In addition to acting as an herbicide, glyphosate is a powerful antibiotic. Monsanto got a patent from the U.S. government to use glyphosate as an antibiotic in 2010. Like any antibiotic it kills the good along with the bad. The Centers for Disease Control and Prevention began warning about overuse of antibiotics in 2013 because they are concerned about antibiotic-resistant infections. The more antibiotics we use, the more bacteria develop resistance to them.

“An antibiotic usually you get a prescription for,” Smith says. “Here’s a very powerful antibiotic that has a broadspectrum capacity for killing bacteria and it’s sprayed on our food — it’s in our water; it’s in our air.”

In the mid ’80s the Environmental Protection Agency (EPA) determined that glyphosate caused cancer in mice, but they took it back in 1991 after reevaluating the study, according to the New York Times. Then, as now, they only tested glyphosate rather than the full chemical cocktail of Roundup. A 2014 study in France found that Roundup is 125 times more toxic than glyphosate alone. Contrary to its reputation as harmless, Roundup was “by far the most toxic” of the six herbicides and insecticides the French study examined.

In 2013, the EPA raised the allowable limits of glyphosate residue on food — from 20 parts per million to 40 parts per million in oilseed crops. And foods like carrots, sweet potatoes, beets and onions can now be sold with 15 to 25 times more glyphosate than previously allowed. Paradoxically, an EPA fact sheet about glyphosate says that chronic long-term exposure to highlevels of glyphosate can cause kidney damage and reproductive problems.

Before it became a weed killer, glyphosate was used as a chemical descaler, cleaning mineral deposits out of pipes and boilers. The metal chelating properties of glyphosate have invited speculation as a possible cause of a mysterious kidney disease attacking farmers in Sri Lanka, India and parts of Central America. Chronic Kidney Disease of Unknown etiology — called such because its cause is a mystery — has killed more than 20,000 in Sri Lanka alone and has been on the rise for decades.

A study published in the International Journal of Environmental Research and Public Health posits glyphosate is to blame. Glyphosate bonds with heavy metals like arsenic and cadmium, and it smuggles them through the liver and into the kidney. There the bonds break, and together the toxins destroy the kidney. The study suggests that high use of Roundup in an area where arsenic and cadmium are known to exist could be causing the epidemic.

Extracted entries ->
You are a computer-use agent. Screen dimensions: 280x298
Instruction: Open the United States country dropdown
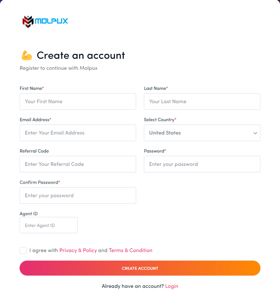coord(202,133)
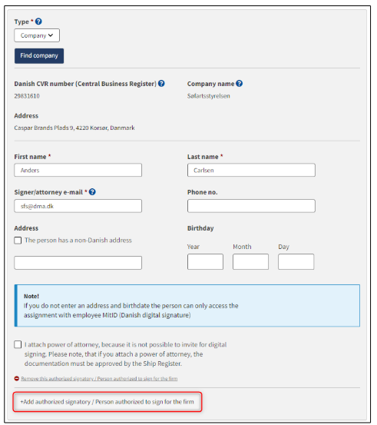Click the Birthday Day input box
This screenshot has height=425, width=377.
(296, 262)
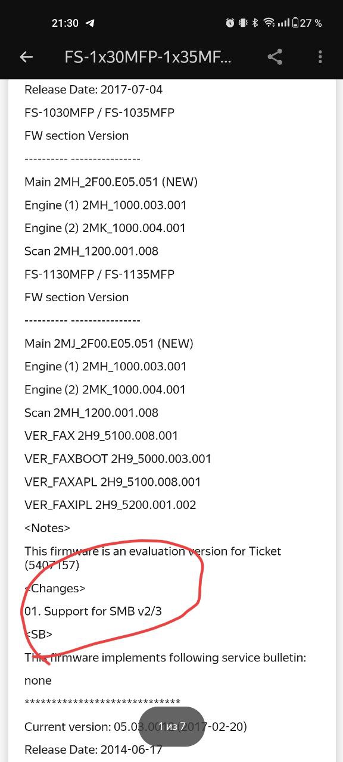Tap the 'VER_FAXBOOT 2H9_5000.003.001' line
Screen dimensions: 343x762
tap(118, 459)
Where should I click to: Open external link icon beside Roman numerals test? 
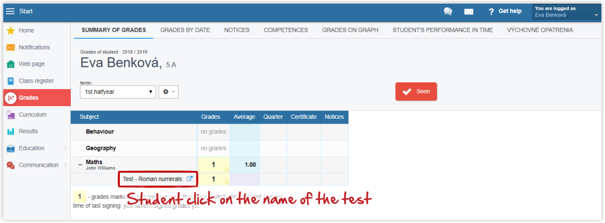[189, 179]
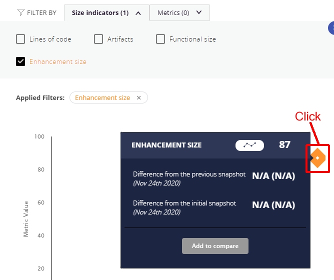This screenshot has height=280, width=334.
Task: Click the ENHANCEMENT SIZE tooltip title
Action: tap(167, 145)

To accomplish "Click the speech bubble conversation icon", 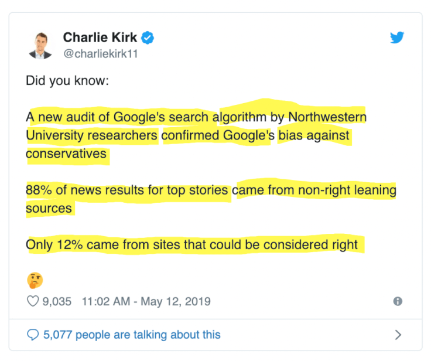I will 33,335.
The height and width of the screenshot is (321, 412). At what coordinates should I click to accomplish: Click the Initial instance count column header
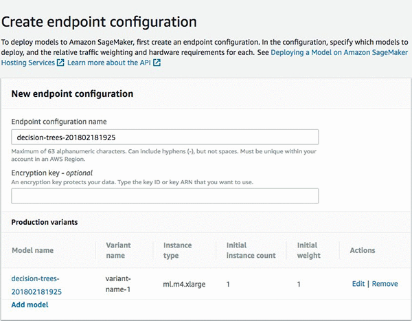[251, 250]
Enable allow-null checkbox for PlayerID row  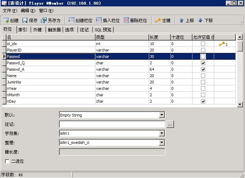point(203,50)
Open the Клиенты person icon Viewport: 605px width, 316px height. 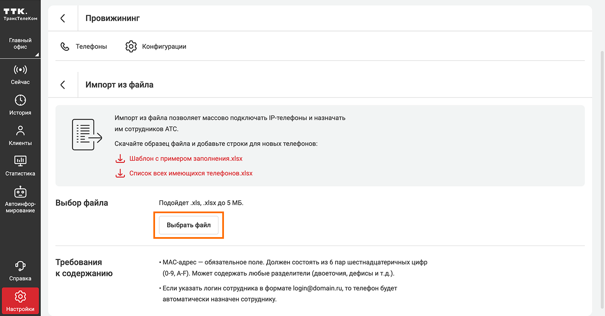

Exercise objective -> According to the glyphosate text, what was glyphosate used for before it became a weed killer?

Answer -> It was used as a chemical descaler, cleaning mineral deposits out of pipes and boilers.